Defendant in reply argues that the failure to promise her the specific one-third interest is fatal to her claims, because Decedent’s offer was not “sufficiently definite” that “the performance promised is reasonably certain.” (Reply at pp. 11–12, quoting Weddington Productions, Inc. v. Flick (1998) 60 Cal.App.4th 793, 811.)

This argument, however, is contradicted by applicable authority. In Byrne v. Laura (1997) 52 Cal.App.4th 1054, the court found enforceable an oral agreement between unmarried cohabitants in which one party promised the other “many times . . . that he would take care of her for the rest of her life in exchange for her services as a homemaker,” and that “she did not have to worry because he would take care of her and she would ‘have a roof over [her] head.’” (Id. at p. 1060.) When the estate of the promisor argued that these promises were “too uncertain,” the court held as follows:

[T]he modern trend of the law favors carrying out the parties' intention through the enforcement of contracts and disfavors holding them unenforceable because of uncertainty. Marvin endorsed “a policy based upon the fulfillment of the reasonable expectations of the parties to a nonmarital relationship.” (Marvin v. Marvin, supra, 18 Cal.3d at p. 684, 134 Cal.Rptr. 815, 557 P.2d 106.) If Flo's evidence is credited, as it must be for purposes of summary adjudication, then it is certain that Skip expected to provide for Flo's support. Denial of that expectation as a matter of law would be contrary to the policy enunciated in Marvin. Moreover, as Flo observes, her understandings with Skip were no more uncertain than the “general and nonspecific” Marvin agreement which was enforced in Alderson v. Alderson (1986) 180 Cal.App.3d 450, 463, 225 Cal.Rptr. 610, where “[t]he parties never bothered to actually spell out the terms of their agreement or the consideration therefor.”
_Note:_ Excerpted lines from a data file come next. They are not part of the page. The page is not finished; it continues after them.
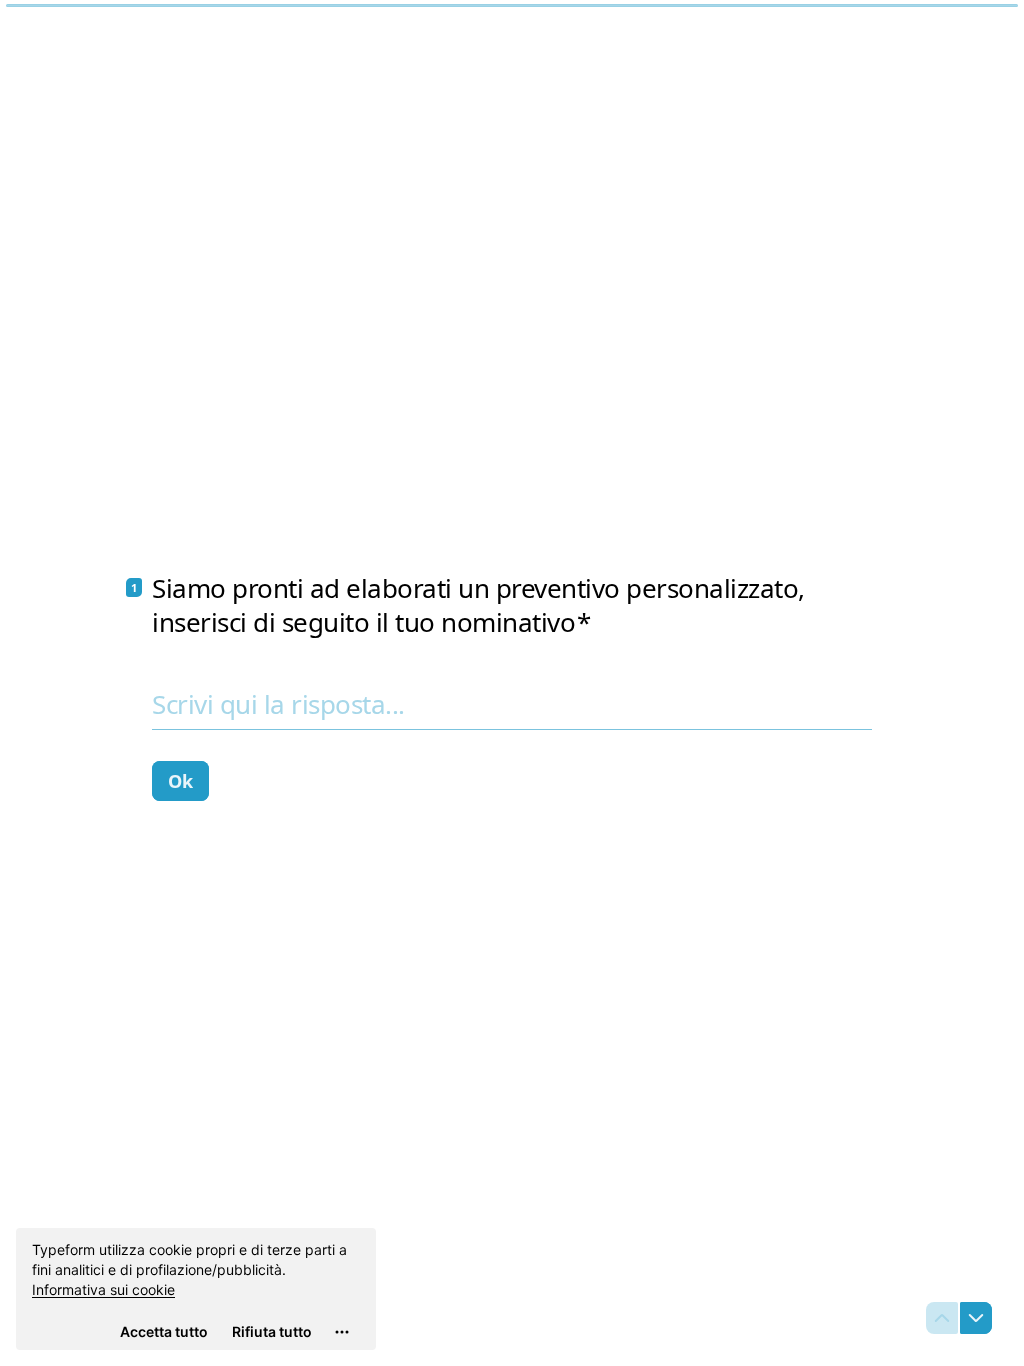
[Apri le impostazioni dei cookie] (342, 1332)
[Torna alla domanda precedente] (942, 1318)
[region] (196, 1289)
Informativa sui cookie (103, 1289)
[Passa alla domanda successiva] (976, 1318)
(Id. at p. 1065–1066, some internal citations and quotation marks omitted.)[1] Where there is uncertainty as to the “precise act to be done,” such uncertainty “may be resolved in light of extrinsic evidence.” (Id. at p. 1066; see also Blackburn v. Charnley (2004) 117 Cal.App.4th 758, 767 [holding that real estate purchasers could use extrinsic evidence to support claim for specific performance of purchase contract that lacked a legal description of the property].)
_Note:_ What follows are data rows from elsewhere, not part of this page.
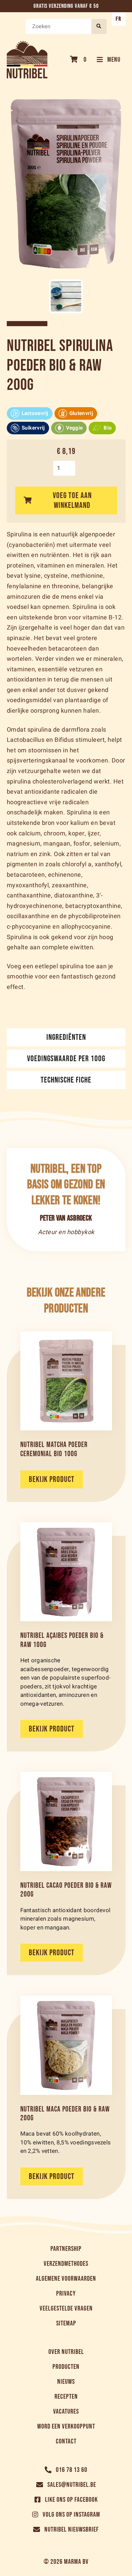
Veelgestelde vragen (66, 2308)
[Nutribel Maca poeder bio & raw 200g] (66, 2045)
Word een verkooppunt (66, 2426)
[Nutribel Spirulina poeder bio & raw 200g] (66, 296)
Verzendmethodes (66, 2264)
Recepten (66, 2397)
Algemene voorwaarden (66, 2279)
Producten (66, 2367)
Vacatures (66, 2411)
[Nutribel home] (27, 59)
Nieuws (66, 2382)
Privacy (66, 2294)
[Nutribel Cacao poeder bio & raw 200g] (66, 1821)
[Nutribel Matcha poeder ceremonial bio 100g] (66, 1381)
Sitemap (66, 2323)
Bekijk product (51, 1479)
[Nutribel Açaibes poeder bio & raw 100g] (66, 1572)
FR (119, 19)
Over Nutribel (66, 2352)
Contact (66, 2441)
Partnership (66, 2249)
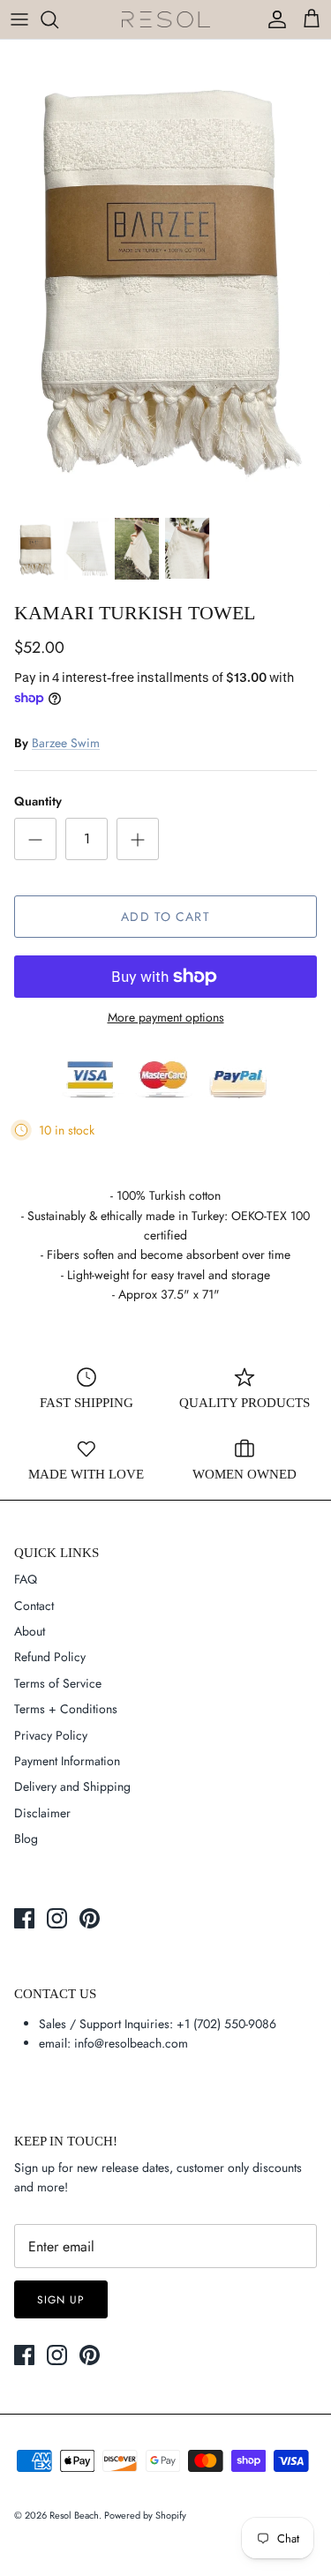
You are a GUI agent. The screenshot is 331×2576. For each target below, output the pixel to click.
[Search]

Here, Plaintiff testifies that Decedent promised her an interest in the property. (Farr Decl. ¶ 41.) This is consistent with her deposition testimony, in which she stated that Decedent promised her “part of the house for me and his pension plan.” (Motion Exh. A at p. 88.) Although Decedent did not specify to her the precise division of the property to be made, Plaintiff testifies that she understood that it would have to account for the interests that Decedent’s children had in the property (Farr Decl. ¶ 41), and presents evidence that Decedent conveyed the same understanding to others. (Panahpour Decl. ¶ 10; Abruzze Decl. ¶ 8.) While these statements to third parties do not constitute an offer to Plaintiff, they may constitute extrinsic evidence corroborating the understanding of the parties when the promises were made. (Byrne, supra, 52 Cal.App.4th at p. 1066.)

The motion is therefore DENIED.



[1] The decision in Alderson v. Alderson (1986) 180 Cal.app.3d 450, involved an implied partnership between a cohabitating couple wherein the woman’s consideration for an equal share in properties acquired during their union was to do “whatever a wife does,” in addition to myriad other things. (Id. at p. 462.)